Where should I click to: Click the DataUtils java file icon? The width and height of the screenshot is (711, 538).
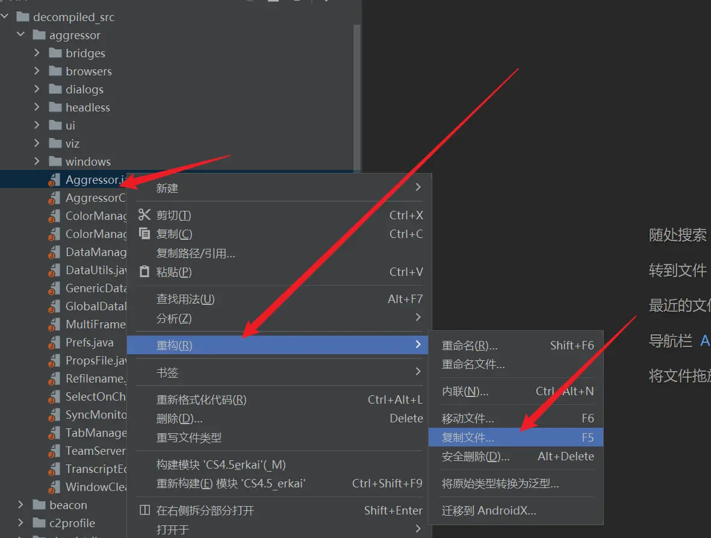click(55, 270)
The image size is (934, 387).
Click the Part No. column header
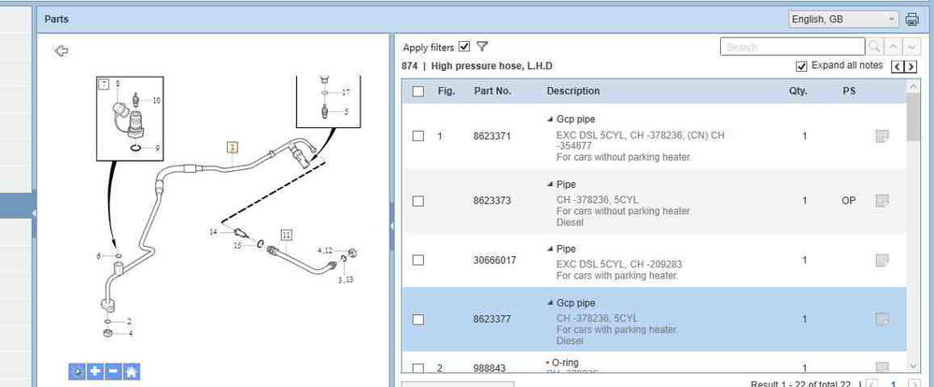tap(492, 92)
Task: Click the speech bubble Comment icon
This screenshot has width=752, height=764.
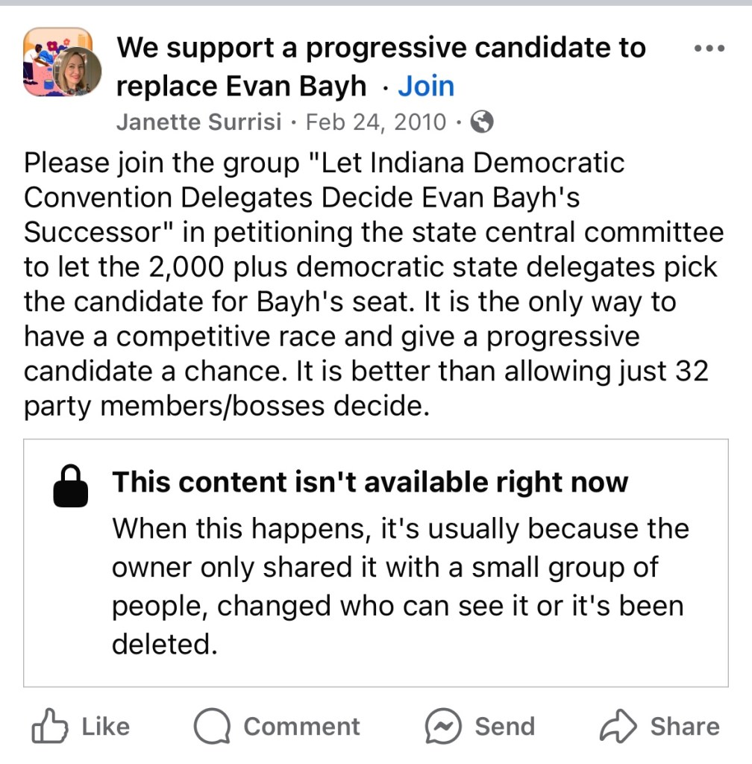Action: tap(211, 727)
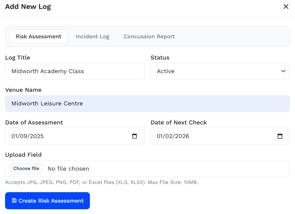The image size is (295, 214).
Task: Click the Venue Name input field
Action: [x=147, y=104]
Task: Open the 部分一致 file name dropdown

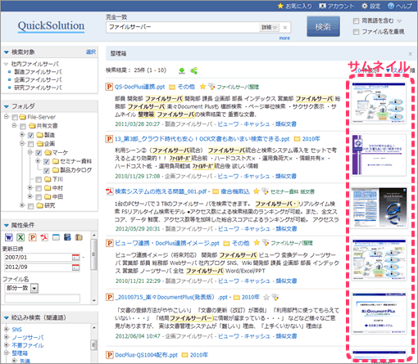Action: point(34,288)
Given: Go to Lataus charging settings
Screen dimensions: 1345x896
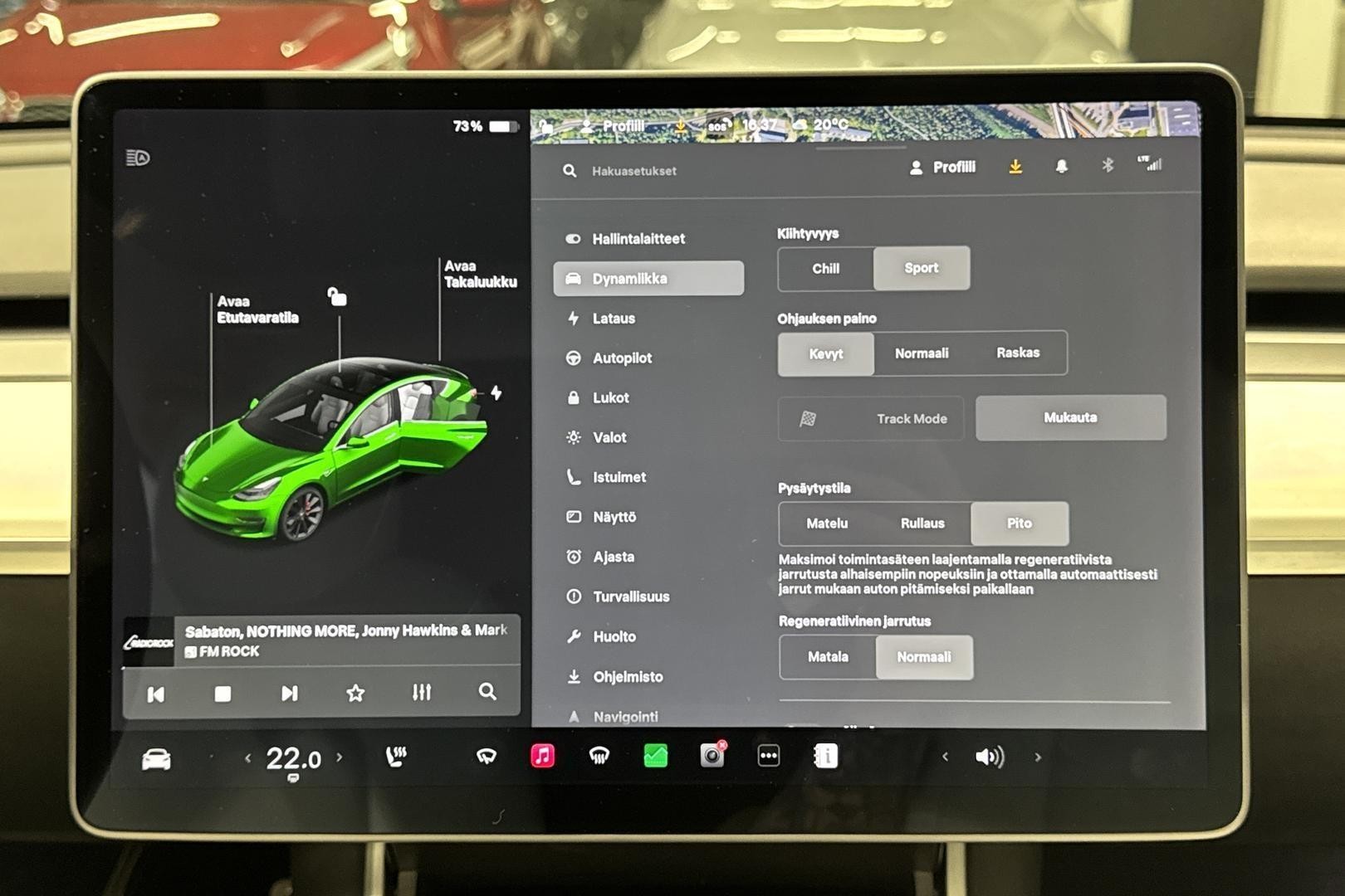Looking at the screenshot, I should [x=614, y=319].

....................

> [Task brief] With the pictures left out, copy exactly the lines from the one containing "Given: Go to Lataus charging settings" through the final line of the records above, both included.

> [Response to this task]
Given: Go to Lataus charging settings
Screen dimensions: 1345x896
Looking at the screenshot, I should [x=614, y=319].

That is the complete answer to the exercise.